Over the next seven-and-a-half years, Parise hustled as a popular but unsung type who carried his pick, shovel and lunch pail to work each night to dig for pucks and to score clutch goals from time to time.

His working-class anonymity quickly dissolved, however, when he was selected as a checking specialist for Team Canada during the Summit Series of 1972. He joined Wayne Cashman and Phil Esposito as the designated corner man assigned to feed pucks to goal-crease resident Esposito.

Parise remained in the thick of the battle right up until the fourth minute of game seven. At that time, he laid a check on Russian forward Alexander Maltsev. Maltsev had just passed the puck a split second before Parise made contact. The referee called Parise for an interference penalty. The winger was incensed with the call and used harsh language to reinforce his point. A 10-minute misconduct followed that raised Parise's ire to a full-flamed conflagration. He raised his stick up to shoulder height, skated towards the referee and made a believable swing that appeared en route to decapitate the started official who must have been momentarily absorbed in his final prayers. Parise, however, still in control of his intentions, stopped the stick just inches shy of the referee's quivering head. The gesture brought on Parise's expulsion from the game. He felt badly for having lost his cool, but speculates that his actions put enough fear into the officials that from that point until the Canadians completed the series, there were no more questionable calls made against Team Canada.
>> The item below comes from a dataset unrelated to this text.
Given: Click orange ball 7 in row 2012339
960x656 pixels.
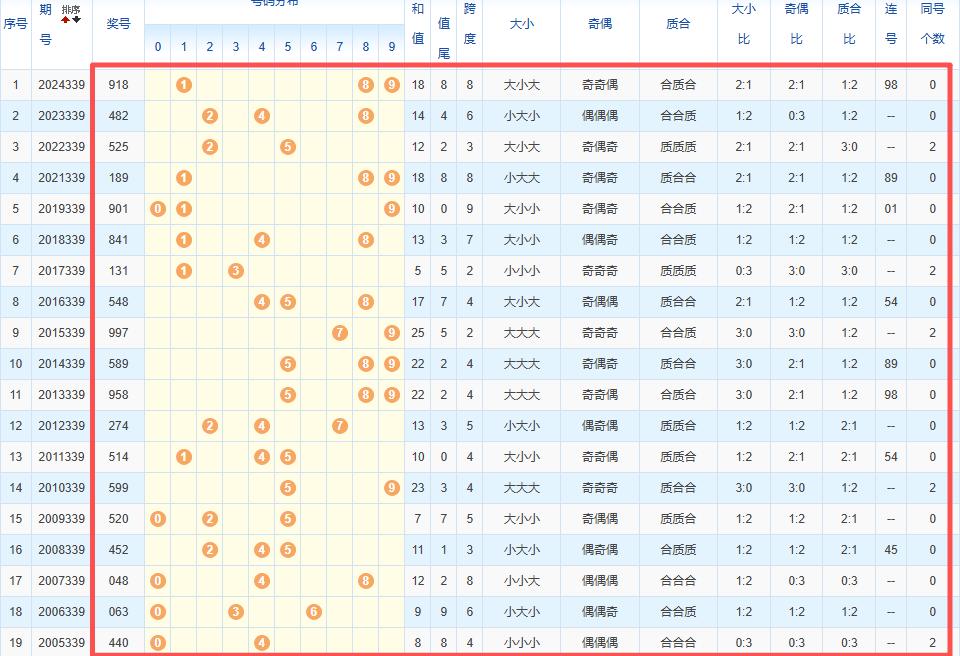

In 1975, Parise was traded to the New York Islanders where he played his usual game of hustle and dig for about three seasons before winding his career down with brief stints in Cleveland and again in Minnesota.

He hung up his bladed for keeps in 1979, to work as the Stars' assistant coach for a number of years.


REGULAR SEASON PLAYOFFS
Season Club League GP G A TP PIM +/- GP G A TP PIM
1961-62 Niagara Falls Flyers OHA-Jr. 38 8 20 28 28
1961-62 Kingston Frontenacs EPHL 1 0 0 0 0
1962-63 Kingston Frontenacs EPHL 64 11 17 28 64 5 0 0 0 6
1963-64 Minneapolis Bruins CPHL 72 27 36 63 77 5 1 2 3 10
1964-65 Minneapolis Bruins CPHL 70 17 56 73 106 5 5 1 6 0
1965-66 Boston Bruins NHL 3 0 0 0 0
1965-66 Oklahoma City Blazers CPHL 69 19 30 49 137 7 6 3 9 2
1966-67 Boston Bruins NHL 18 2 2 4 10
1966-67 Oklahoma City Blazers CPHL 42 11 22 33 98 11 1 9 10 32
1967-68 Toronto Maple Leafs NHL 1 0 1 1 0 0
1967-68 Rochester Americans AHL 30 10 18 28 37
1967-68 Minnesota North Stars NHL 43 11 16 27 27 -10 14 2 5 7 10
1968-69 Minnesota North Stars NHL 76 22 27 49 57 -44
1969-70 Minnesota North Stars NHL 74 24 48 72 72 -3 6 3 2 5 2
1970-71 Minnesota North Stars NHL 73 11 23 34 60 -15 12 3 3 6 22
1971-72 Minnesota North Stars NHL 71 19 18 37 70 +10 7 3 3 6 6
1972-73 Canada Summit-72 6 2 2 4 28
1972-73 Minnesota North Stars NHL 78 27 48 75 96 +18 6 0 0 0 9
1973-74 Minnesota North Stars NHL 78 18 37 55 42 -8
1974-75 Minnesota North Stars NHL 38 9 16 25 40 -18
1974-75 New York Islanders NHL 41 14 16 30 22 +10 17 8 8 16 22
1975-76 New York Islanders NHL 80 22 35 57 80 +12 13 4 6 10 10
1976-77 New York Islanders NHL 80 25 31 56 46 +26 11 4 4 8 6
1977-78 New York Islanders NHL 39 12 16 28 12 +19
1977-78 Cleveland Barons NHL 40 9 13 22 27 -15
1978-79 Minnesota North Stars NHL 57 13 9 22 45 -12
NHL Totals 890 238 356 594 706 86 27 31 58 87


CPHL Second All-Star Team (1966) Played in NHL All-Star Game (1970, 1973) Claimed by California (Oakland) from Boston in Expansion Draft, June 6, 1967. Traded to Toronto (Rochester-AHL) by Oakland with Bryan Hextall Jr. for Gerry Ehman, October 12, 1967. Traded to Minnesota by Toronto (Rochester-AHL) with Milan Marcetta for Murray Hall, Ted Taylor, Len Lunde, Don Johns, Duke Harris and the loan of Carl Wetzel, December 23, 1967. Traded to NY Islanders by Minnesota for Doug Rombough and Ernie Hicke, January 5, 1975. Traded to Cleveland by NY Islanders with Jean Potvin for Wayne Merrick, Darcy Regier and Cleveland's 4th round choice (draft choice cancelled by the Cleveland-Minnesota merger) in 1978 Amateur Draft, January 10, 1978. Placed on Minnesota Reserve List after Cleveland-Minnesota Dispersal Draft, June 5, 1978.